* [Quoted passage]
#####
= SYPO =

Stichting SYPO is a Dutch NGO established in 2003, with the objective to 'offer structural aid in Uganda by initiating and supporting projects with a sustainable, entrepreneurial character'. SYPO focuses on microfinance and SME financing in rural areas. The NGO has confined its operations to the former Mukono District. SYPO works with around fifteen volunteers in the Netherlands, and works with paid employees and partner projects Uganda. The core focus of SYPO is microfinance, through its Ugandan subsidiary SYPO Uganda Ltd. The main achievement of SYPO has been to develop a business model to reach women in very remote areas with low-cost business loans, relying on "lean" principles, mobile money and online technology systems. SYPO's Director is Duko Hopman, supervised by a board which is chaired by Ger van der Bruggen.

== History ==
SYPO was started in 2003 to help partner organisation Pat the Child initiate the 'Yoghurt Project'. In this project, pregnant Friesian cows were donated to local women who were willing but financially unable to adopt local orphans. In the same project SYPO enabled Pat the Child to start a yoghurt factory which created a local market for the cows' milk and revenues for the NGO Pat the Child. The yoghurt is sold under the name Life Dairy throughout the Mukono District. After completion of this first project in 2007, SYPO decided to continue its operations, starting new projects aimed at entrepreneurship and economic development.
#####
* [Data shown]

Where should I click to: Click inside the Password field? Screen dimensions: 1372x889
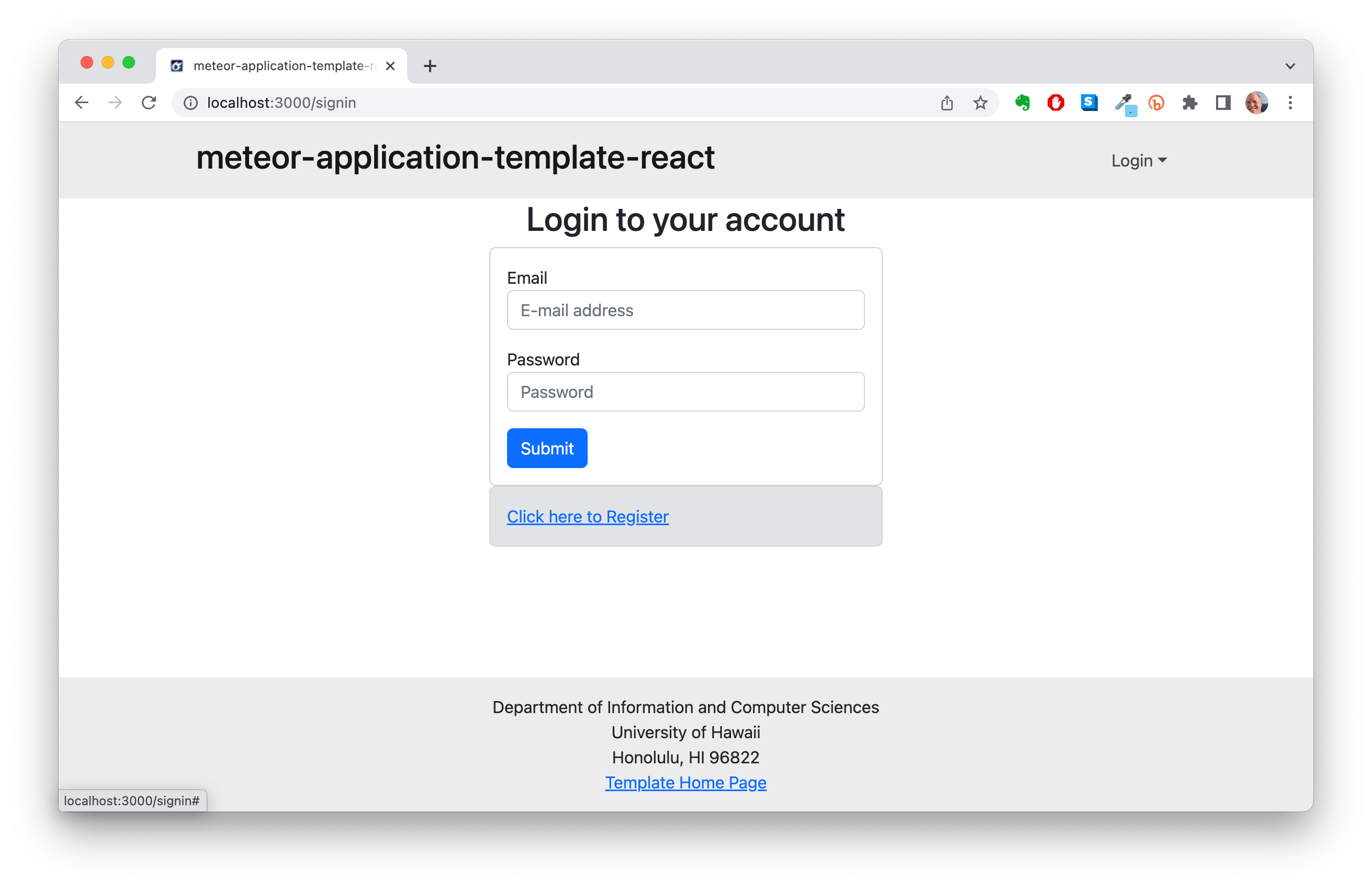pos(685,392)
#####
Condense the paragraph of the article on SYPO that begins "SYPO was started in 2003" into a short bulleted list that keeps its main facts. The material has no connection to the article on SYPO.

- 2003: SYPO began by helping partner organisation Pat the Child launch the "Yoghurt Project."
- Pregnant Friesian cows went to local women who were willing but financially unable to adopt local orphans.
- SYPO also enabled Pat the Child to start a yoghurt factory, creating a local market for the milk and revenue for Pat the Child.
- The yoghurt is sold as Life Dairy throughout the Mukono District.
- 2007: After the project ended, SYPO continued with new projects aimed at entrepreneurship and economic development.